Ya lo tenía todo listo: el saco, la manta, ropa cómoda y la justa, el repelente para los mosquitos, el bikini y unas latas de comida por si el súper estuviera cerrado o desbastecido. No es que yo haya sido nunca muy partidaria de los campings pero la oferta de Laura para las vacaciones de semana santa me parecía interesante. Su primo Ricardo estaba muy interesado en ir si yo iba, y yo, que ya le había echado el ojo hacía mucho, intuía una situación muy prometedora.

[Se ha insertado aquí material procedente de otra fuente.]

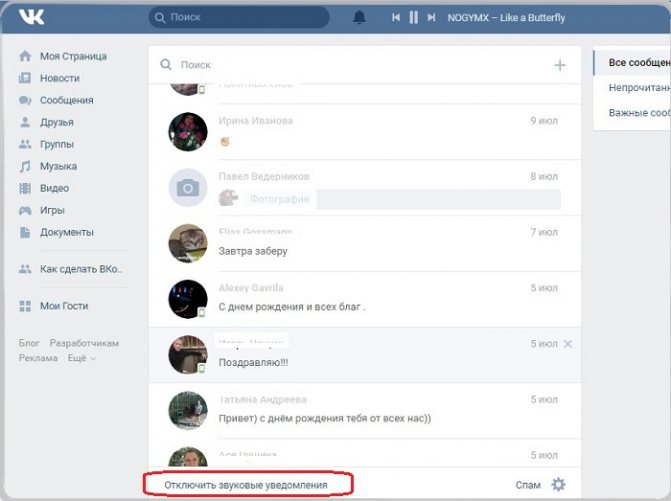Skip to next music track

click(x=431, y=17)

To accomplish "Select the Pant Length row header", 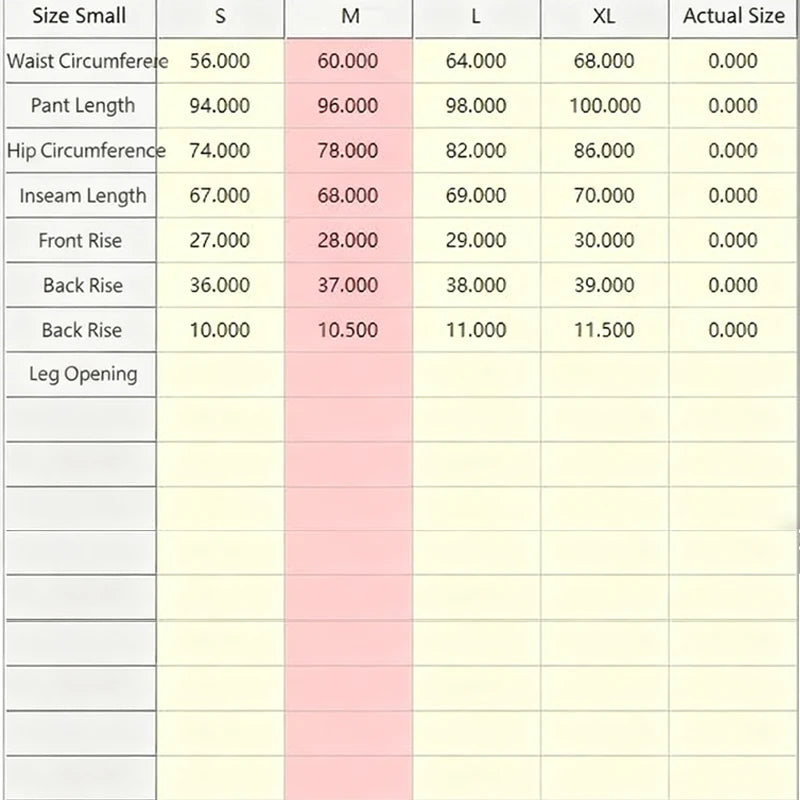I will click(x=80, y=106).
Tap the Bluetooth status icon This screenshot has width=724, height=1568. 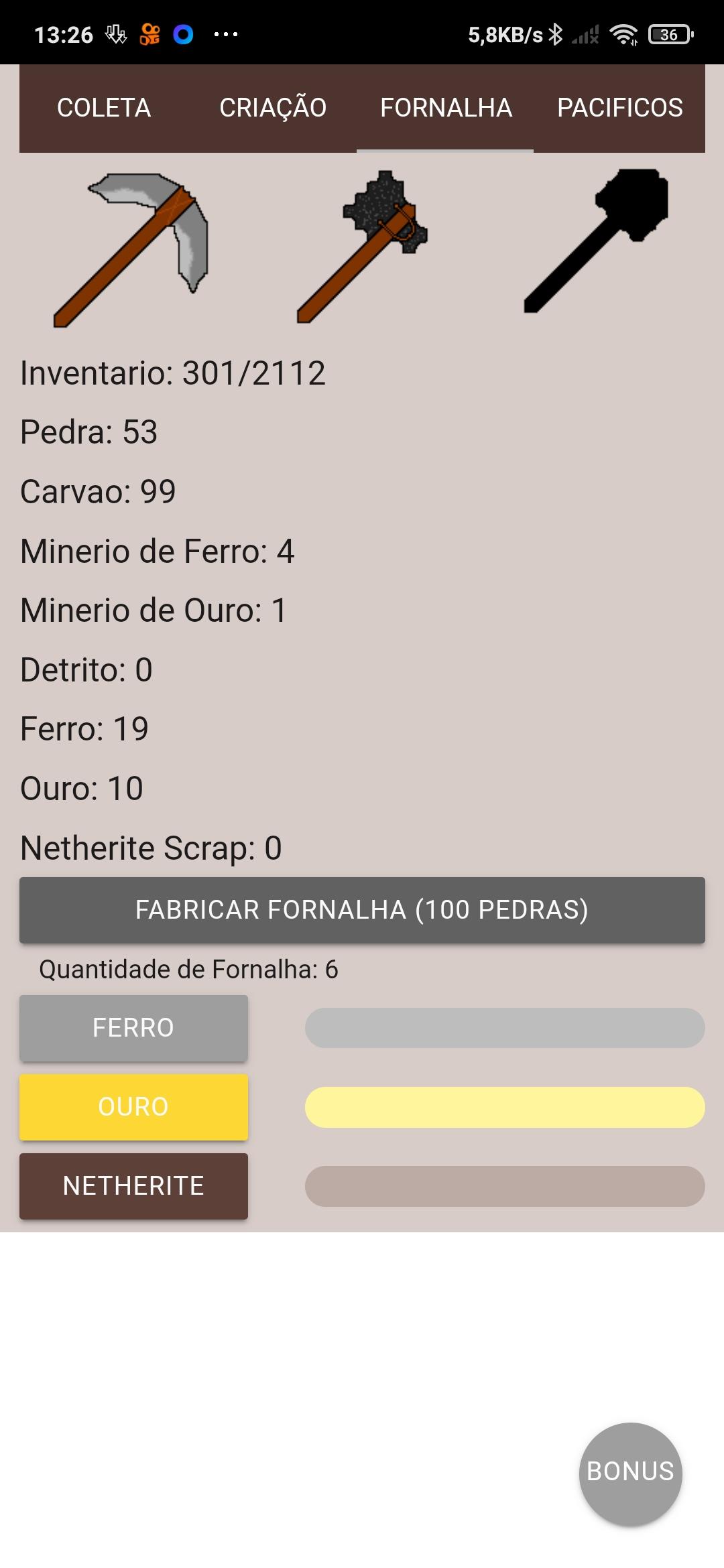pyautogui.click(x=555, y=35)
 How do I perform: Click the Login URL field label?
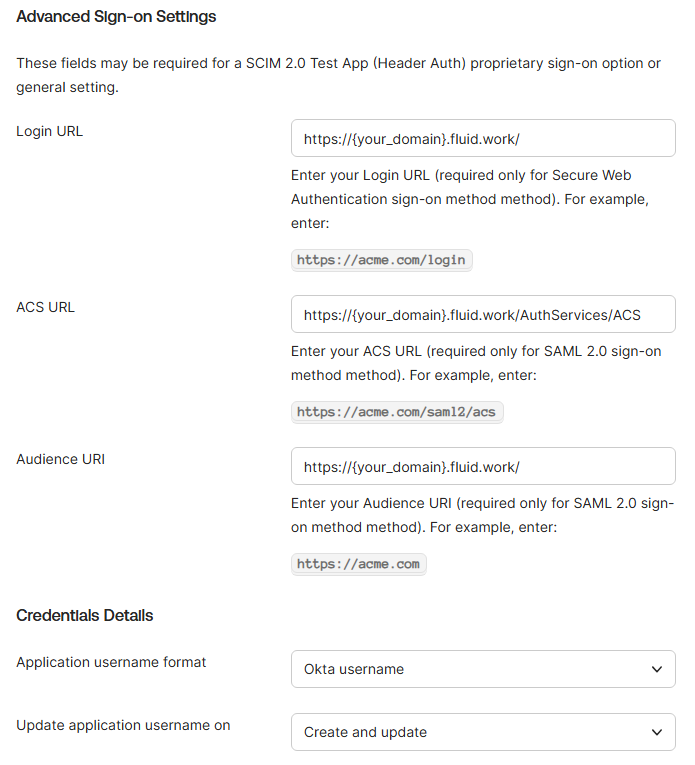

Deseaba que mi sacrificio mereciera la pena, pues por alguna que otra experiencia similar anterior, los contactos íntimos dentro de una tienda de campaña son agotadores.
Hay que tener en cuenta lo incómodo del suelo de tierra, la colchoneta que nunca es lo suficientemente gruesa, el calor agobiante bajo una lona que no transpira y el tener que estar comedida en los decibelios de placer que se emiten si no quieres dar un espectáculo gratuito a los vecinos colindantes. Maniobré con dificultad para lograr meter la mochila en el pequeño ascensor de mi bloque pero justo cuando me había acomodado y me disponía a pulsar el botón del bajo cinco dedos aparecieron entre las puertas que se cerraban haciendo que estas se desplazaran a los lados y me mostraran por sorpresa el rostro de mi vecino del 2ºC que, con una encantadora sonrisa ladeada, se excusaba por la irrupción.
Nos saludamos de manera formal manteniendo la mirada distraída al frente mientras Kenny G nos amenizaba el trayecto. No tuve ganas de hacer ningún comentario sobre el tiempo. En realidad me hubiera gustado decirle que volviera a meter la mano como antes pero en mi sexo pues aparte de simpático era un chico cuyo físico ya me había llamado la atención desde que lo viera junto al camión de mudanzas el primer día que llegó a su piso. Y en esos pensamientos estaba en tan corto recorrido cuando de repente el ascensor se detuvo con un brusco frenazo. Tras el protocolo habitual de pulsar de manera compulsiva todos los botones del panel, aceptamos con resignación la circunstancia. Tras diez minutos de encierro la indignación y la angustia hicieron que la temperatura subiera en tan diminuto espacio. Me quité la sudadera quedándome con la fina y ajustada camiseta interior. Como no suelo llevar sujetador para viajar en coche, mis pechos tomaron todo el protagonismo bajo los focos del techo. Mi acompañante clavó sus ojos en ellos y de soslayo me recorrió con su mirada. Acto seguido, hizo lo propio con su camisa la cual desabrochó hasta el límite de sus abdominales inferiores. Saqué mi botella de agua de la mochila para apaciguar los tórridos pensamientos pero resbaló, y al agacharnos ambos al unísono a recogerla nuestras caras se encontraron a escasos centímetros. Quizás fuera por el sensual acompañamiento del saxofón que pese a la avería seguía sonando, pero nos dejamos llevar frenéticamente y al roce de nuestros labios le acompañó el resto de nuestros cuerpos. Mis manos fueron rápidas a su miembro y sus dedos al interior de mis bragas. Sin palabras ni preliminares. Me giró bruscamente y me penetró fuerte, con ganas, mientras yo intentaba estabilizar mi postura. Ya habíamos alcanzado el orgasmo cuando de repente por el altavoz nos informaron entre risitas de que la avería estaba resuelta. No fuimos conscientes hasta que salimos de allí de que al dejarnos llevar por la pasión habíamos dado con el codo al botón del intercomunicador y nuestro ardiente arrebato sexual se había retransmitido íntegramente a la central de mantenimiento.
Nos despedimos educadamente del técnico y del presidente de la comunidad que nos esperaban al abrirse las puertas en la planta baja. El vecino me guiñó con picardía un ojo, volvió a desplegar para mí su encantadora sonrisa y se marchó. Cargué mi mochila y me dirigí feliz hacia el coche de Laura deseosa de llegar al camping, pues esta experiencia me había abierto el apetito y preparado para disfrutar de unas vacaciones de pasión en cualquier circunstancia por incómoda que fuera.